Boosters for all is critical, not a luxury, Fauci says as FDA decision nears

A white-haired man in a face mask.

The Food and Drug Administration is expected to authorize booster doses of the Pfizer-BioNTech COVID-19 vaccine for all adults as early as Thursday, agency insiders told The New York Times Tuesday.

The reported timeline is remarkably fast-paced for the regulatory agency and comes as members of the Biden administration continue to suggest widespread boosting is necessary to bring the COVID-19 pandemic under control.

“I believe… that when we look back on this, we will see that boosters are likely a very critical part of the immunization regimen and not a bonus or a luxury,” top infectious disease expert Anthony Fauci told Reuters on Tuesday.

Currently, booster doses of the Pfizer-BioNTech and Moderna mRNA vaccines are only recommended for people in certain vulnerable groups. Those include people ages 65 and older, people with underlying medical conditions, and people who live or work in high-risk settings.

But the Biden administration has for months planned on widespread boosting, generating tension with regulators and public health experts. When the administration announced plans in August to offer booster doses to all vaccinated Americans, the FDA and the Centers for Disease Control and Prevention had not yet reviewed or recommended any extra shots.

Bleak outlook

The administration said it was merely planning ahead, citing data showing that vaccine efficacy wanes after six months. But many independent experts pointed to data showing vaccines were largely holding up against severe disease, suggesting widespread boosting was not yet necessary. Meanwhile, some FDA officials saw the administration’s plans as overstepping the regulator’s role. Two leading vaccine regulators at the FDA resigned soon after the announcement, reportedly out of frustration with the push for boosters.

::::

Requirement 1
Retype part of the booster article, beginning at the words "Boosters for all" and stopping after "pandemic under control.".
Requirement 2
Translate this sentence from the booster article into Spanish: "Currently, booster doses of the Pfizer-BioNTech and Moderna mRNA vaccines are only recommended for people in certain vulnerable groups."
Requirement 3
According to the booster article, which groups of people are currently recommended to get booster doses? List all of them.
The material that comes next is from a different source and is unrelated to the booster article.

Data block
::::

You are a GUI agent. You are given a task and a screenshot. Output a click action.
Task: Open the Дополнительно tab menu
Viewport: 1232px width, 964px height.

::::

Your solution 1
Boosters for all is critical, not a luxury, Fauci says as FDA decision nears

A white-haired man in a face mask.

The Food and Drug Administration is expected to authorize booster doses of the Pfizer-BioNTech COVID-19 vaccine for all adults as early as Thursday, agency insiders told The New York Times Tuesday.

The reported timeline is remarkably fast-paced for the regulatory agency and comes as members of the Biden administration continue to suggest widespread boosting is necessary to bring the COVID-19 pandemic under control.

Your solution 2
Actualmente, las dosis de refuerzo de las vacunas de ARNm de Pfizer-BioNTech y Moderna solo se recomiendan para personas de ciertos grupos vulnerables.

Your solution 3
- People ages 65 and older
- People with underlying medical conditions
- People who live or work in high-risk settings